[extropy-chat] Real Extropians don't drive SUVs
brian_a_lee at hotmail.com
Wed Aug 18 16:00:04 UTC 2004
Considering demographics, the numbers of people who tow boats (or horses) is
way lower than SUV purchases.
I live in Atlanta and I see tons and tons of SUVs. It ices about once a year
here and a good awd sedan will perform just as well as a hummer in those
Maybe it's dream of towing horses or surviving a nuclear holocost that's
attracting all these SUV buyers.
All of the arguments except towing capacity apply equally to a volvo or bmw
awd wagan as to an SUV.
>From: David Lubkin <extropy at unreasonable.com>
>To: ExI chat list <extropy-chat at lists.extropy.org>
>Subject: RE: [extropy-chat] Real Extropians don't drive SUVs
>Date: Wed, 18 Aug 2004 11:51:46 -0400
>>I acknowledge that that there is a relatively narrow category of
>>driver/utily for which an SUV is basically the perfect car.
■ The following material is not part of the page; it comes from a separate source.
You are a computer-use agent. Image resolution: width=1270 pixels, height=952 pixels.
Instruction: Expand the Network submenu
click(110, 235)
>I don't think it's that narrow. For starters, there's a hefty chunk of the
>population that lives, works, or recreates in the frozen north or a rural
>setting, or would otherwise buy a pickup truck with a cab.
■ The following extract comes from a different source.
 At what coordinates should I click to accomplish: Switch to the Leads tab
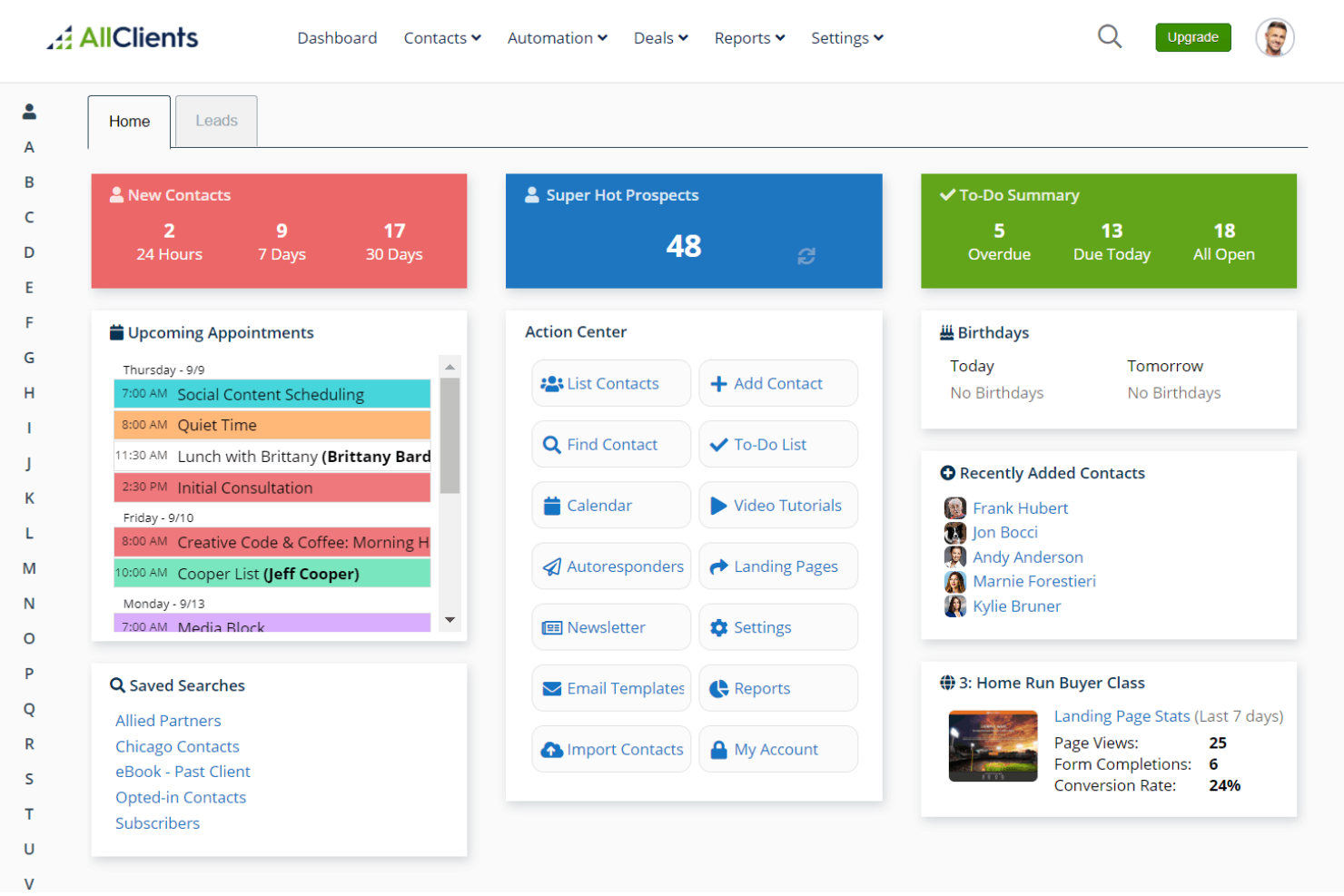216,121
>Sub/urban drivers who would not often require SUV features could still
>benefit from them in emergency situations, but some of the gain stems from
>others who are also fleeing being ill-prepared. Were LA to face a calamity
>that not all could survive, I'd rather Natasha have a relative advantage.
>>Good design could recapture the supposed safety benefits of the massive
>>traditional SUV's crashworthiness with crush zones.
>Doesn't some of the crashworthiness derive from raw weight? Won't a heavier
>instance of the same design have more crashworthiness than a lighter
>version? I'm recalling homework problems involving momentum and kinetic
>energy in elastic and inelastic collisions.
>>** Hybird Motors. As you point out, this is happening and, ironically,
>>the greater space available in the SUV platform makes them a natural for
>I'd rather see a design that could run on anything that poured or burned.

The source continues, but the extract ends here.